O’MARA WARNS THAT HOCHUL’S STATE OF STATE POINTS TO ANOTHER MASSIVE STATE BUDGET

Albany, N.Y., January 9-—State Senator Tom O’Mara (R,C-Big Flats) today responded to Governor Kathy Hochul’s third State of the State message to the Legislature by once again warning that the state’s Democrat leaders are continuing to prioritize long-term commitments for higher state spending that will be unaffordable and unsustainable for taxpayers.

He said that New York is currently facing multi-year, multi-billion-dollar state budget deficits, including a budget gap this year projected to be more than $4 billion.

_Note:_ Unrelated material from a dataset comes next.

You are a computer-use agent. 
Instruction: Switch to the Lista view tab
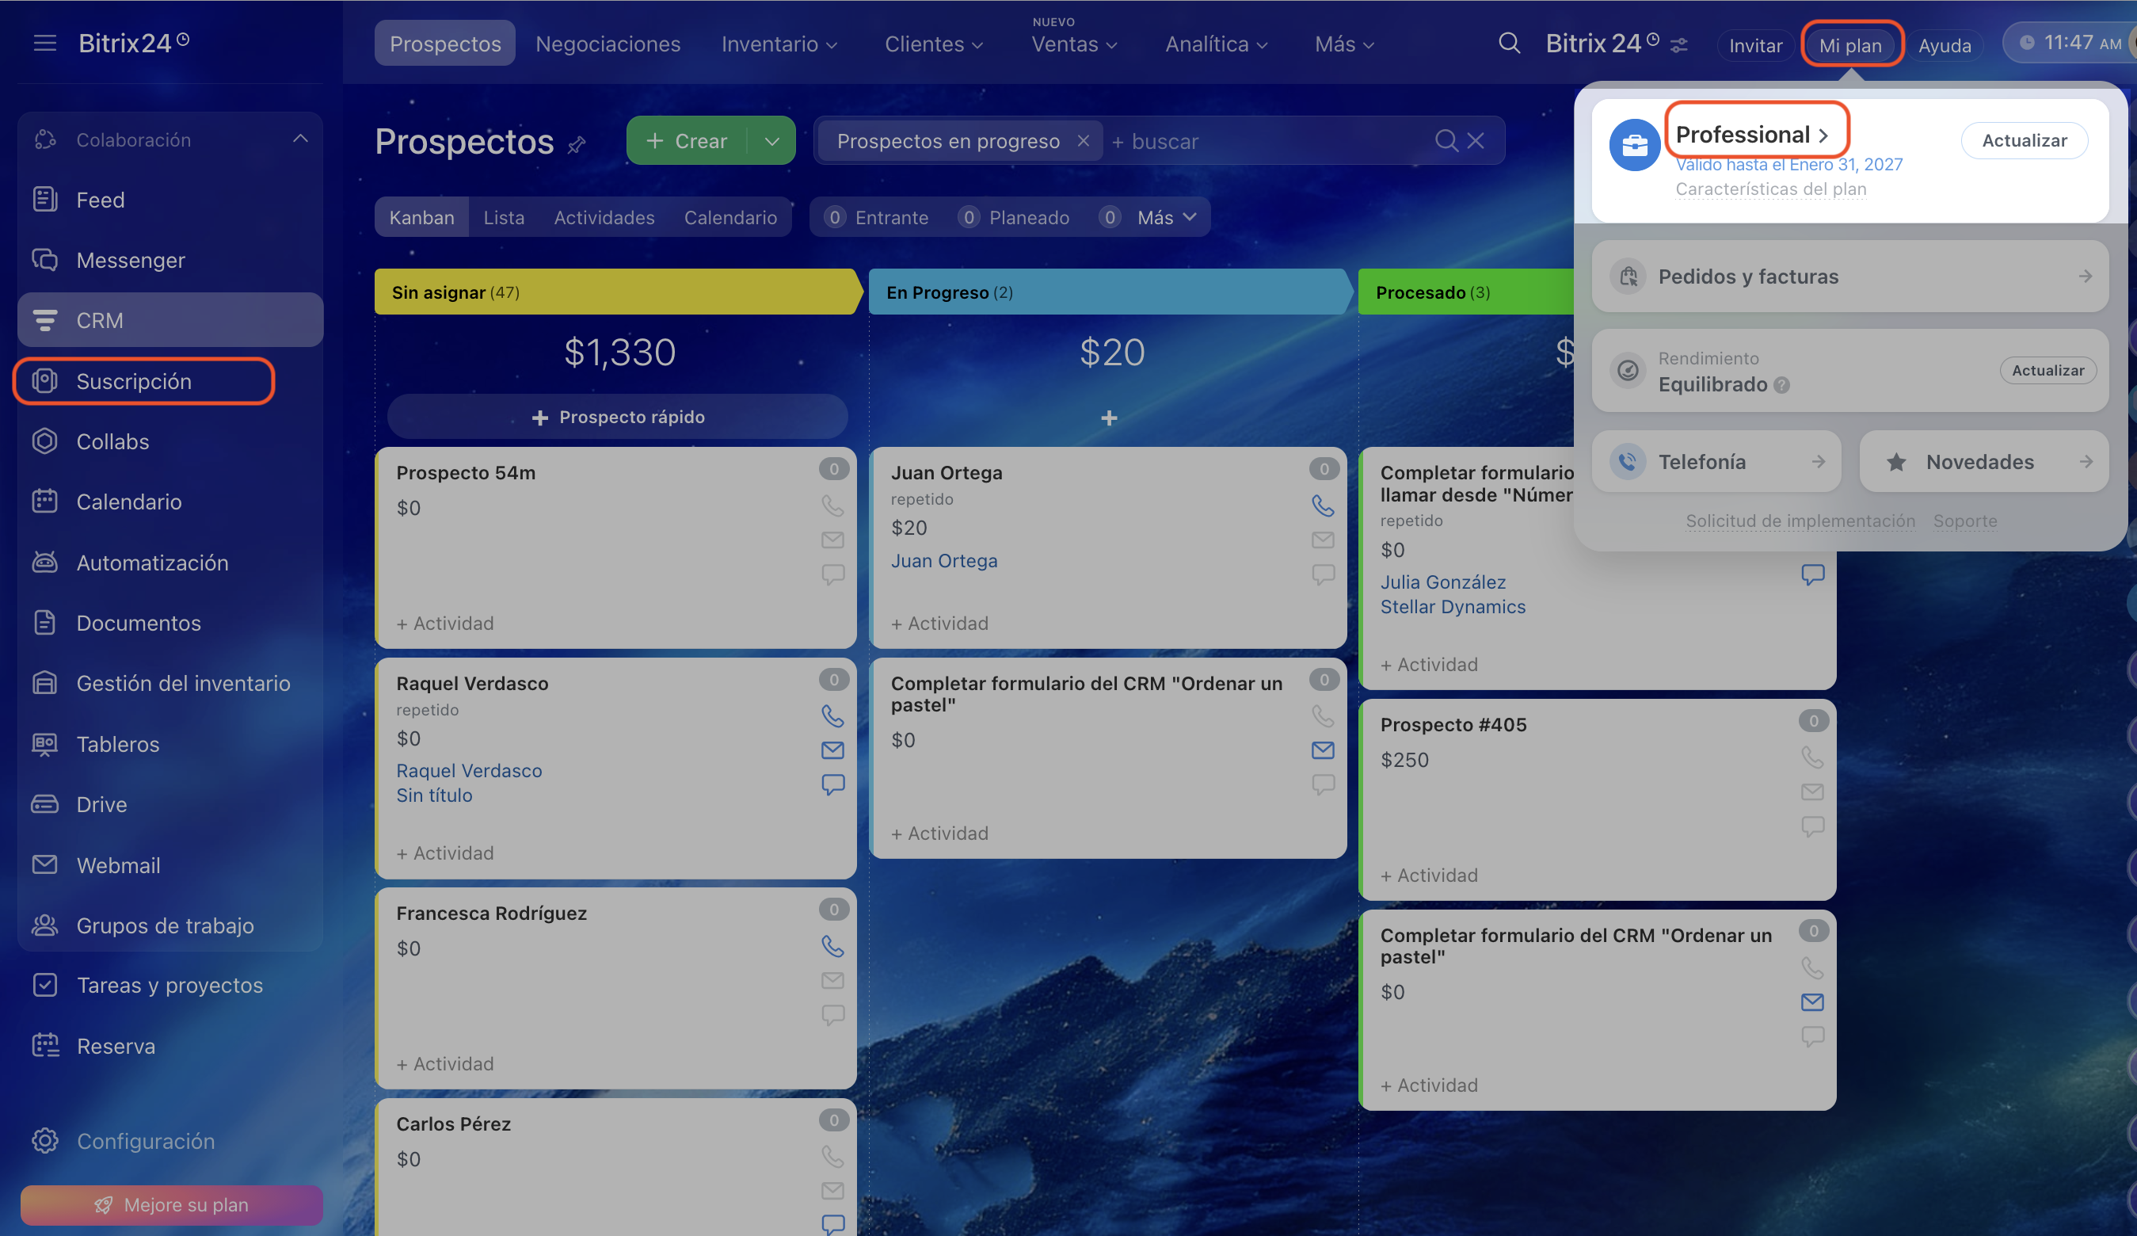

O’Mara cautioned that the direction Hochul and legislative leaders are focusing on for the future of New York is pointing to even harder times ahead for state and local taxpayers, small businesses and manufacturers, and already hard-pressed upstate communities, economies, and workers.

O’Mara said, “New York State is not stronger, safer, or more affordable under Governor Hochul and the Albany Democrats, and there’s no turnaround in sight. Governor Hochul highlighted the affordability crisis we face in New York State but she’s putting forth a broad agenda that will only keep making New York a more expensive state in which to live, work, do business, raise a family, and pay taxes. There’s no let-up for the middle class under all-Democrat, one-party control of New York government. Albany Democrats ignore the middle class in favor of a politically driven, hard-left roadmap continuing to mandate huge state spending handouts that keep wiping out any realistic hope for a long-term, sustainable, thriving future for upstate, middle-class communities, economies, families, workers, and taxpayers.”

O’Mara stressed that he looks forward to joining his Senate Republican colleagues throughout the new legislative session to put forth strategies to ensure that upstate regions don't get left behind. He said that the GOP will continue to fight for a range of policies focusing on public safety and security, economic growth and job creation, tax relief and regulatory reform, and affordability initiatives to try to reverse New York’s nation-leading population loss.

O’Mara added that he would also work with his legislative colleagues across the Southern Tier and Finger Lakes regions to keep attention focused on unfunded state mandates, job-killing state regulations, and a state and local tax burden that hurts family budgets and keeps New York’s business climate one of the worst in America for small businesses and manufacturers.

Hochul is scheduled to unveil her 2024-2025 proposed state budget next Tuesday after which O’Mara, the Ranking Member on the Senate Finance Committee, and legislative colleagues will begin conducting public hearings on the governor’s plan.